The war on the eastern front in WW2 was arguably the most brutal military conflict in history. The Germans lost around 5 million soldiers, the Soviets around 10 million – civilian deaths are estimated to lie anywhere between 25-40 million.
Amid this wholesale death and destruction is the story of some of the bravest women to have ever lived.
The Germans called them Nachthexen – “Night Witches”.
These Soviet women caused such terror in the German ranks that an Iron Cross – the highest military honour of Nazi Germany – was awarded to anyone who shot down one of their planes.
The 588th Night Bomber Regiment of the Soviet Air Forces was an exclusively female bomber regiment that fought the Germans from 1941 to the end of the war.
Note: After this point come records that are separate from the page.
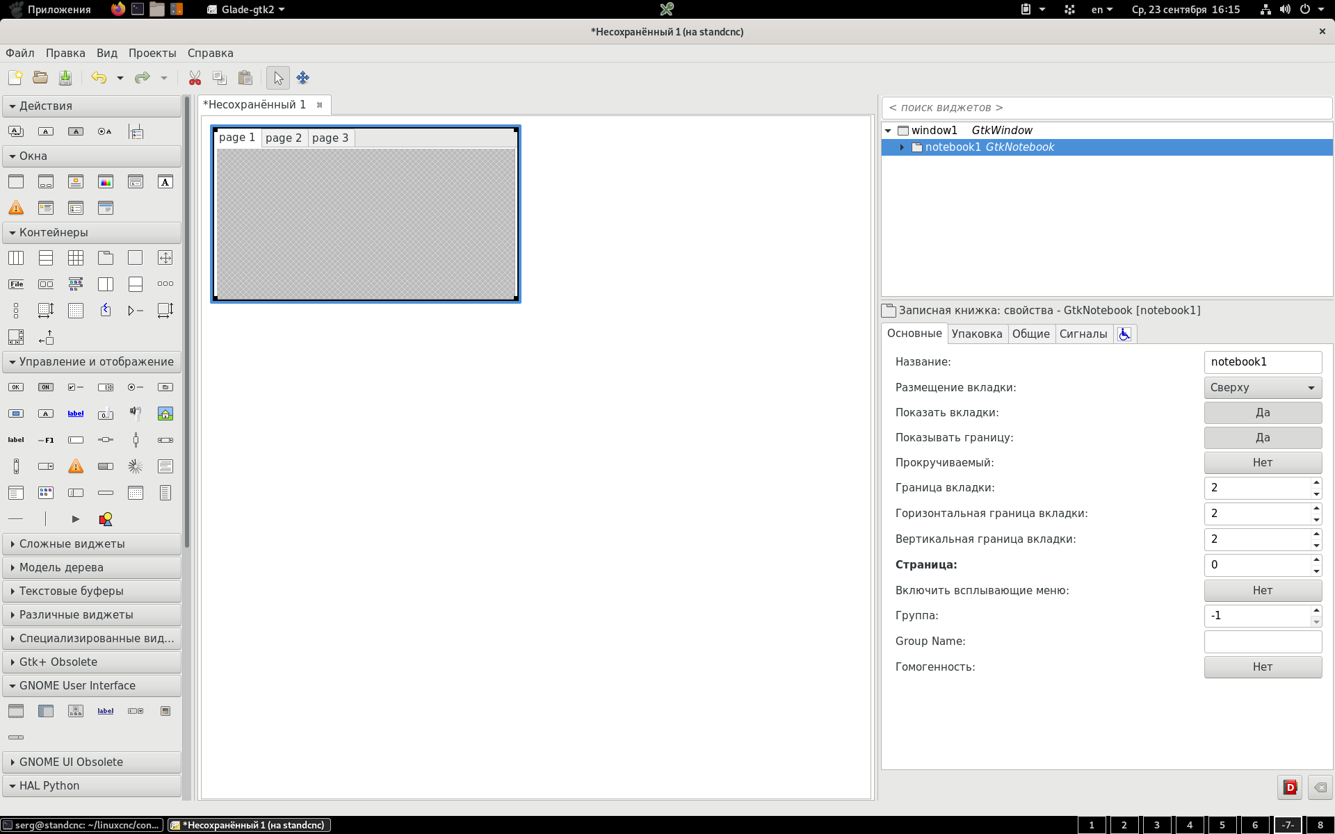Toggle 'Прокручиваемый' Нет button
This screenshot has height=834, width=1335.
1262,463
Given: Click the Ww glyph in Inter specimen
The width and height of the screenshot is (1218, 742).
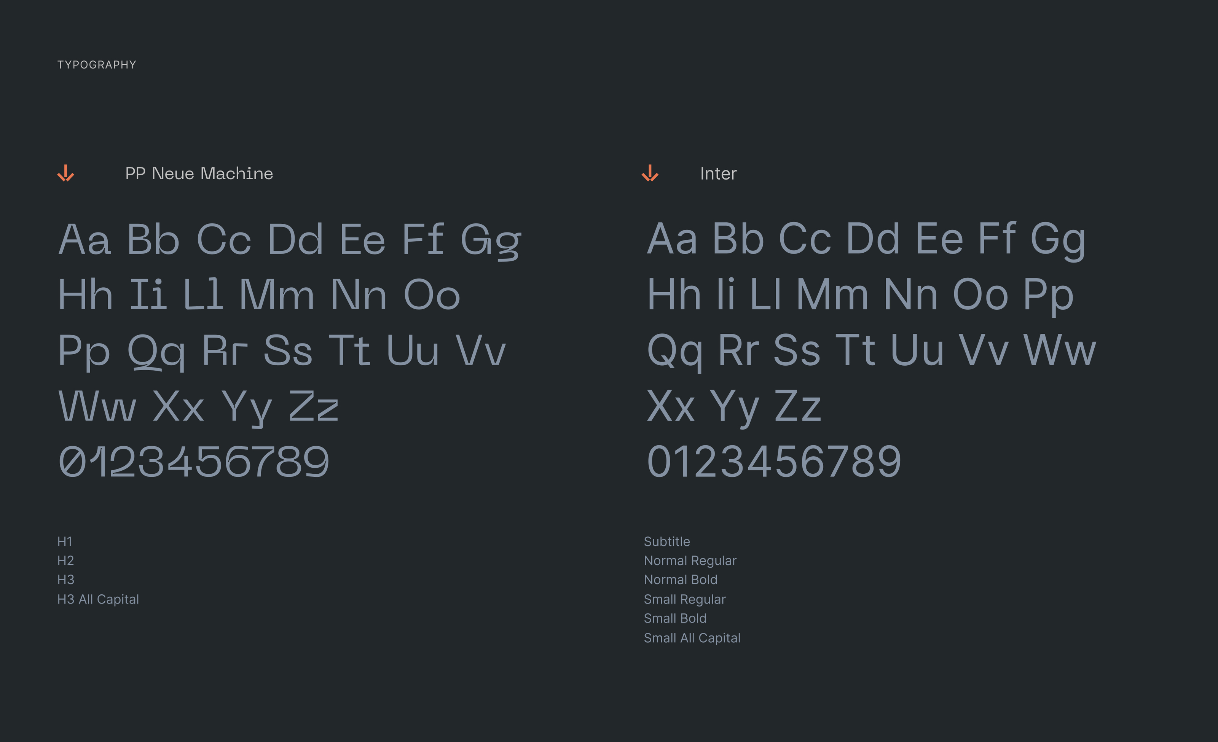Looking at the screenshot, I should 1059,350.
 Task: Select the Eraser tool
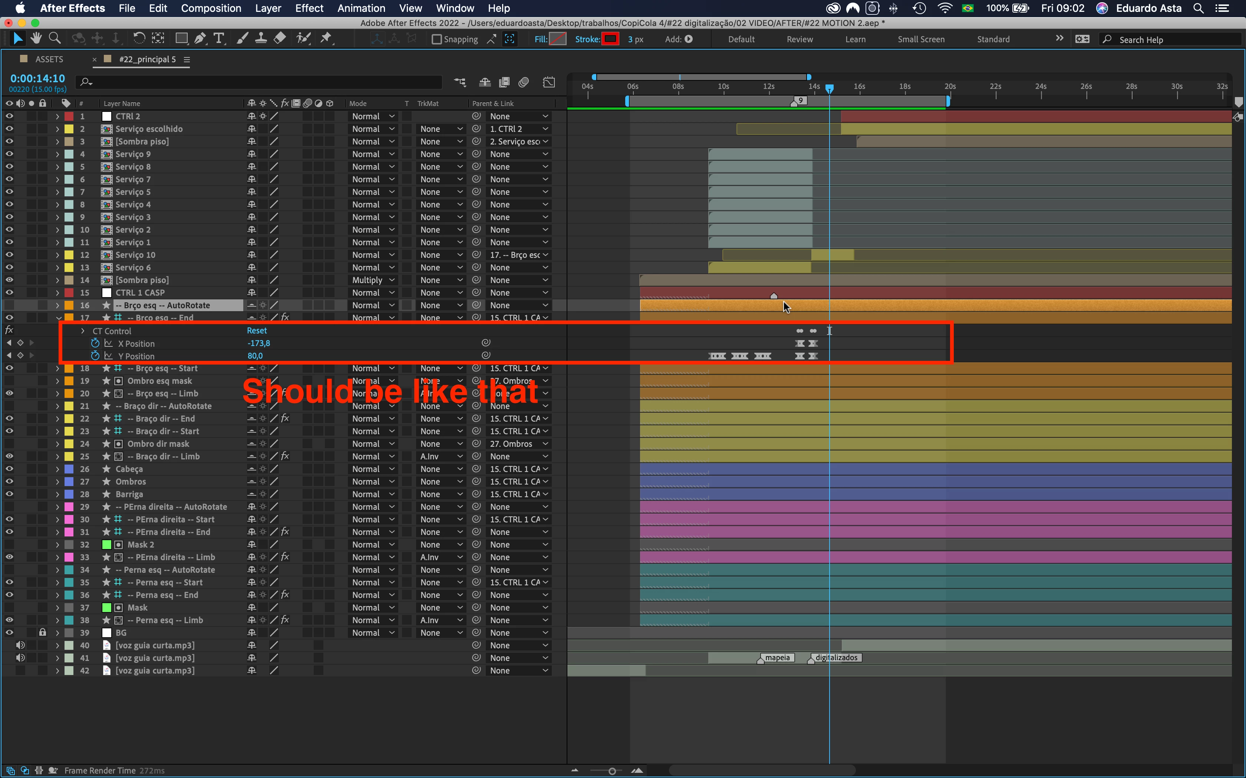(280, 39)
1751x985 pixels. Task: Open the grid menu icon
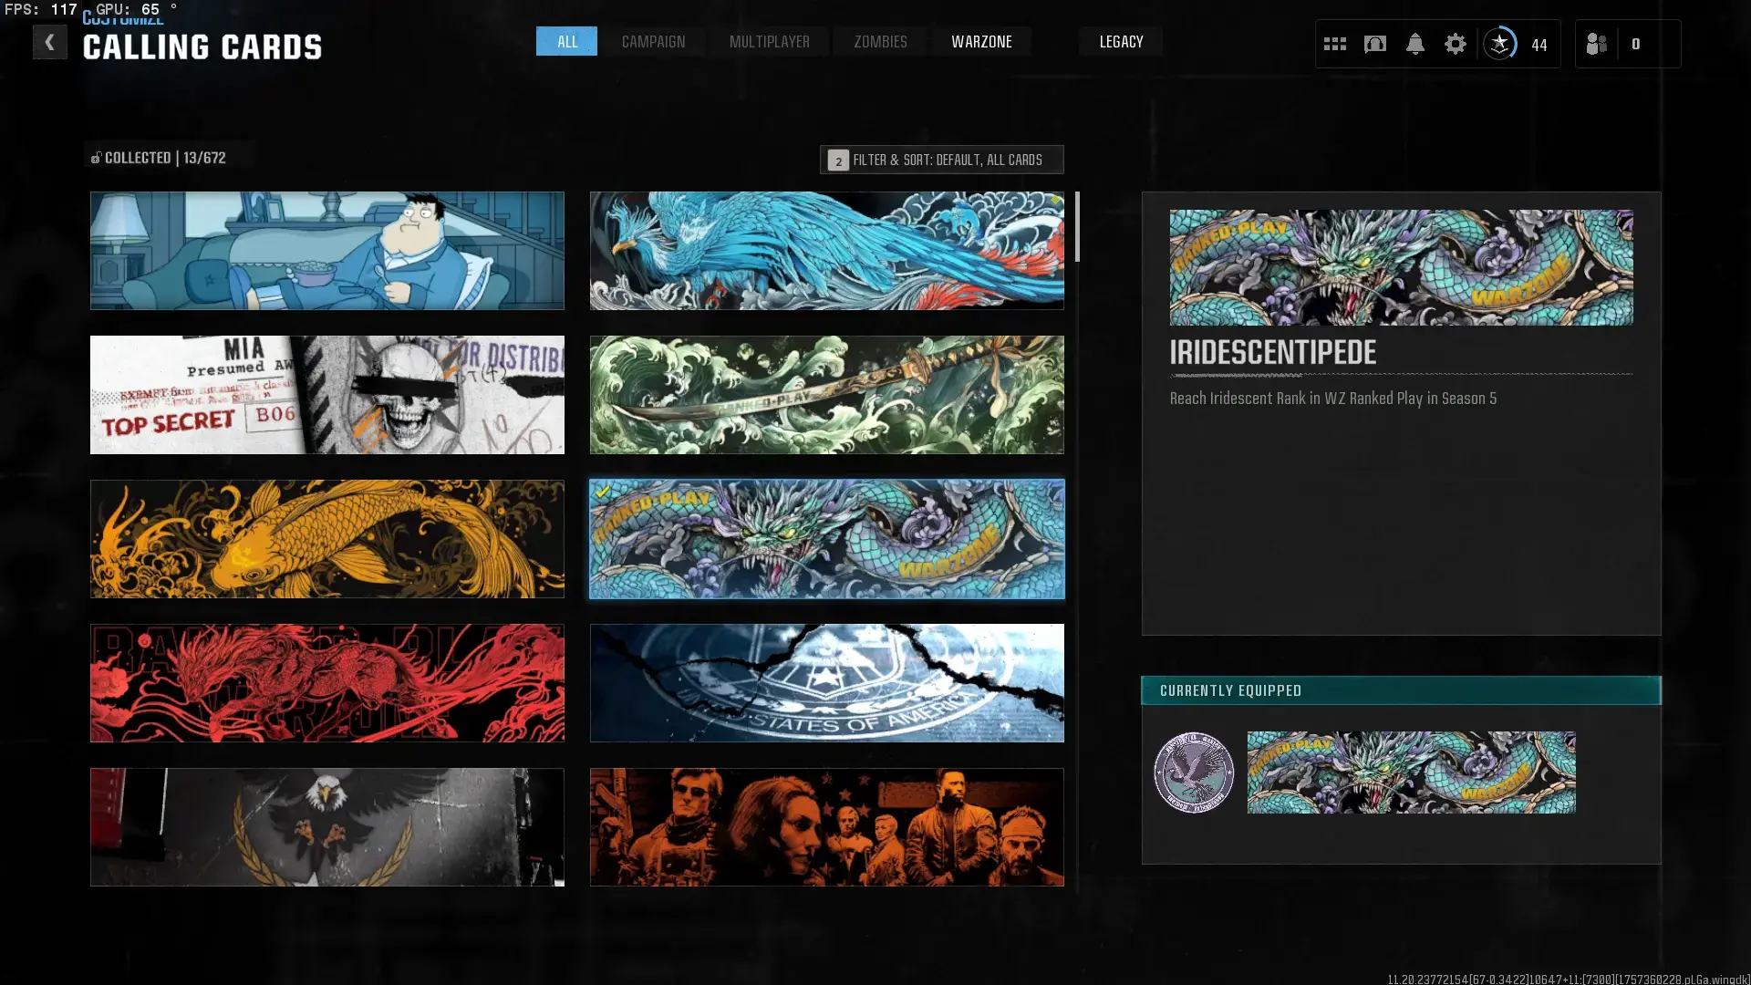[x=1334, y=44]
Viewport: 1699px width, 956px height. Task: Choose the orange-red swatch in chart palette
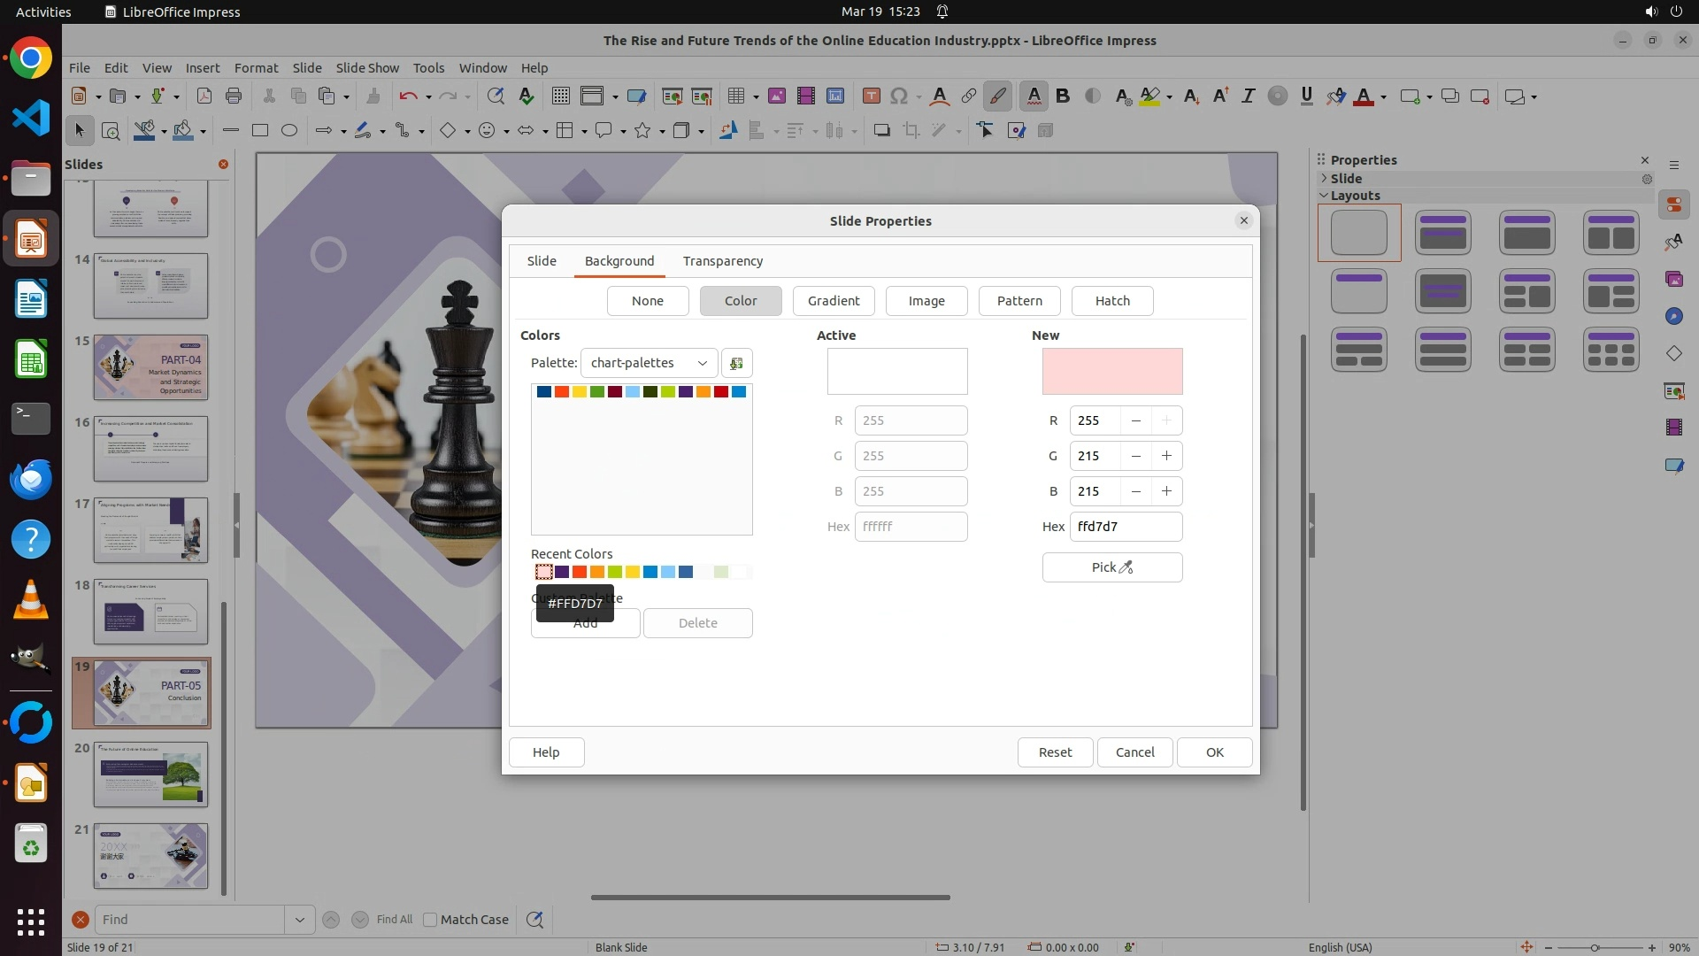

The pilots were all volunteers in their late teens or early 20s, and their job was to harass the German positions, taking out the troops’ encampments, storage depots and supply lines.
As they could only carry two bombs at a time, the material damage that their bombing raids could inflict was minimal – but the psychological effect on German morale was immense.
A pilot would fly her wooden biplane to the rear of the German lines where soldiers were recuperating from the horrors of the frontline. She would then cut her engines as she approached the target – gliding in through the night to drop her bombs on the unsuspecting German soldiers.
The only warning that soldiers on the ground would get was the whooshing sound of the wooden wings gliding through the air above, just before all hell broke loose.
Superstitious German soldiers likened the sound in the darkness to that of a witch’s broomstick flying overhead, and so called this new terror the Night Witches.